OK, I'll test this later in the week (that function should succeed regardless of the connection state; the message should go into the queue and be sent when possible). Currently there is no way to tell when the message has actually been sent (that's on the to-do list).

Probably one should consider AwaitConnection as a means of having necessary preconditons fulfilled for a successful publish. However, it is not sufficient. Thus, one should e.g. retry a publish a couple of times (before giving up)?

Well AwaitConnection does what it says - waits for the connection to come up. I don't think there is really anything we can do (other than returning an error as happens now) to cater for the situation where the connection drops between that happening and the next action (e.g. a Publish). The intention of PublishViaQueue is to provide an easy solution for this (where the library manages the process of sending the message as soon as possible but in order).

MattBrittan commented 3 months ago

I have tested this with PublishViaQueue i.e.

func publishMQTT(ctx context.Context, c *autopaho.ConnectionManager, topic string, data any) error {
    msg, err := json.Marshal(data)
    if err != nil {
        panic(err)
    }
    if err := c.AwaitConnection(ctx); err != nil {
        // err can only be the cancelled context
        return err
    }
    err = c.PublishViaQueue(ctx, &autopaho.QueuePublish{
        Publish: &paho.Publish{
            Topic:   topic,
            Payload: msg,
        },
    })
    if err != nil {
        return fmt.Errorf("Error publishing to MQTT topic “%s”: %w", topic, err)
    } else {
        slog.Info("Queued MQTT message successfully", "message", string(msg), "topic", topic)
        return nil
    }
}

This appeared to work successfully (no errors reported) - however note that the AwaitConnection is not actually needed here (because the message will be queued regardless).

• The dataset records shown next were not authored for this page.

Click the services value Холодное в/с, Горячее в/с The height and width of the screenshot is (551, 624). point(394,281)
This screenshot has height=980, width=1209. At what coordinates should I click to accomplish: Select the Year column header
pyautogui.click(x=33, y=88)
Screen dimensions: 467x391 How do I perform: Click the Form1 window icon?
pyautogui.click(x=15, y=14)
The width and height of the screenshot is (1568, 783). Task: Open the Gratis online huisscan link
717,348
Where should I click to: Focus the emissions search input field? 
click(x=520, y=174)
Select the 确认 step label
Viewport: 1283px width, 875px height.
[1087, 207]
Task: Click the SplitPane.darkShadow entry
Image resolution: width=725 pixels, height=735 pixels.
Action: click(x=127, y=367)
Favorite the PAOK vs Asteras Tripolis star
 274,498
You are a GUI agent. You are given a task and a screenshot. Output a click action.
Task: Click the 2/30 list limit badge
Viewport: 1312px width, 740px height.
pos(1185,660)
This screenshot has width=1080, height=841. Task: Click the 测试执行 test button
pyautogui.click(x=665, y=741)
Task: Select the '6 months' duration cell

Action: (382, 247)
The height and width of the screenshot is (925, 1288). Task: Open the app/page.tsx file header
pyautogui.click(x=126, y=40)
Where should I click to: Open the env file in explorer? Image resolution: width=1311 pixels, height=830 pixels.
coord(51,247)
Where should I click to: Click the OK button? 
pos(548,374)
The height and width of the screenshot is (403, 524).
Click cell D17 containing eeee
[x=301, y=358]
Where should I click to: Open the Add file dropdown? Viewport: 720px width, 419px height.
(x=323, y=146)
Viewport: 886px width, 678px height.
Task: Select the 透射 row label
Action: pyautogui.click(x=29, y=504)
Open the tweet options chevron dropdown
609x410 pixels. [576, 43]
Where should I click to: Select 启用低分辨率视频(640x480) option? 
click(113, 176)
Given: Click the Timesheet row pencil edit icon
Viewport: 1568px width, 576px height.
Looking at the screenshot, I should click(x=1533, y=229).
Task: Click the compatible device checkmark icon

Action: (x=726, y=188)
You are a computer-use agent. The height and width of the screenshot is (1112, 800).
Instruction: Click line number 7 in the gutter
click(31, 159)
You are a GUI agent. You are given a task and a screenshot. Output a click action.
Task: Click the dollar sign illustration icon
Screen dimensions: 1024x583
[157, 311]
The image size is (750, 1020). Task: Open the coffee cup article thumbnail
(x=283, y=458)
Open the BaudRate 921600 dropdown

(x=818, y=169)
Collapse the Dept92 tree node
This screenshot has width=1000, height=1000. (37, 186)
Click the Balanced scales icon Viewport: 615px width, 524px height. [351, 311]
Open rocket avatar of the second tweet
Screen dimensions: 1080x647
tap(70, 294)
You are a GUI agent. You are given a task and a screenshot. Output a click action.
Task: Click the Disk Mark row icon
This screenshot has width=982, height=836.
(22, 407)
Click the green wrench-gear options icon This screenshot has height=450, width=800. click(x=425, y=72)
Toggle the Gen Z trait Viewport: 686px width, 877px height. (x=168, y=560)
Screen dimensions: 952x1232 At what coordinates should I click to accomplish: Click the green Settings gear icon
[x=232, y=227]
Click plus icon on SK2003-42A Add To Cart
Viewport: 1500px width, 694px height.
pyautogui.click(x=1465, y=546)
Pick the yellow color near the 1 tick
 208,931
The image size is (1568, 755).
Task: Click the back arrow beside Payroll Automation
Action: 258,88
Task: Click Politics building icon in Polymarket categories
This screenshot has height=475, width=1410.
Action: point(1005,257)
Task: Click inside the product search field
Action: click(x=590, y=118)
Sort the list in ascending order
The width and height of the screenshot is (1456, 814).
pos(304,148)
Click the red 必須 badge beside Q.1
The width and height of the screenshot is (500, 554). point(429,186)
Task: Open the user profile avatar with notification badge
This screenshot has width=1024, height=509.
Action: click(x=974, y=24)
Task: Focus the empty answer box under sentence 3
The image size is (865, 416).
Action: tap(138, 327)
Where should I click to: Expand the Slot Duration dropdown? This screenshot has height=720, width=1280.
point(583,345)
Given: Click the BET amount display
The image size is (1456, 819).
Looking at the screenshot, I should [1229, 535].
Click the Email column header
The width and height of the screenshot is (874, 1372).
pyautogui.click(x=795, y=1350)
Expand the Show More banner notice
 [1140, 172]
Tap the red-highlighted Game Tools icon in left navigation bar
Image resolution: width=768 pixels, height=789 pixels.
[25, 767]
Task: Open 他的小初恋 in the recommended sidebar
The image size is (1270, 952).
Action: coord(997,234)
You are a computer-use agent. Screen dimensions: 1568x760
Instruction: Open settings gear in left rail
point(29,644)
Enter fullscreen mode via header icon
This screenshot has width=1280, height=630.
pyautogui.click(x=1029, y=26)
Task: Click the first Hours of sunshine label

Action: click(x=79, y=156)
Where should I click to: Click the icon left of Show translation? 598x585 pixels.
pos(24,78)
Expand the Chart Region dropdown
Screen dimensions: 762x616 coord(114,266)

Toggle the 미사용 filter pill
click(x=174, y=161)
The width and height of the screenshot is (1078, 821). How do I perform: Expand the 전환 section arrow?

I added a subscriber and it received a few messages (unsurprising it did not get more as the connection drops almost instantly).

So apologies but I've been unable to duplicate the second part of this (using PublishViaQueue) and the first bit seems as expected (connection can drop between c.AwaitConnection(ctx) returning and calling Publish).

bronger commented 3 months ago

Okay, thank you for your investigations and explanations!

With PublishViaQueue, for me it takes longer to get the error message but they come nevertheless. Anyway, I just wrap publishing in a retry cycle. I think this is absolutely fine. After all, one does the same thing with network connections.

MattBrittan commented 3 months ago

With PublishViaQueue, for me it takes longer to get the error message but they come nevertheless.

Does your code look similar to mine? I'm struggling to see how you could get the same error because PublishViaQueue just adds the message to the queue and then returns (so returning use of closed network connection does not seem possible). OnClientError may still receive these errors but with autopaho you can ignore this (as it will reconnect automatically and resend the message).

bronger commented 3 months ago

Now revisiting it, I realise that the error is different. It is a WARN and not a panic any more. So everything is fine.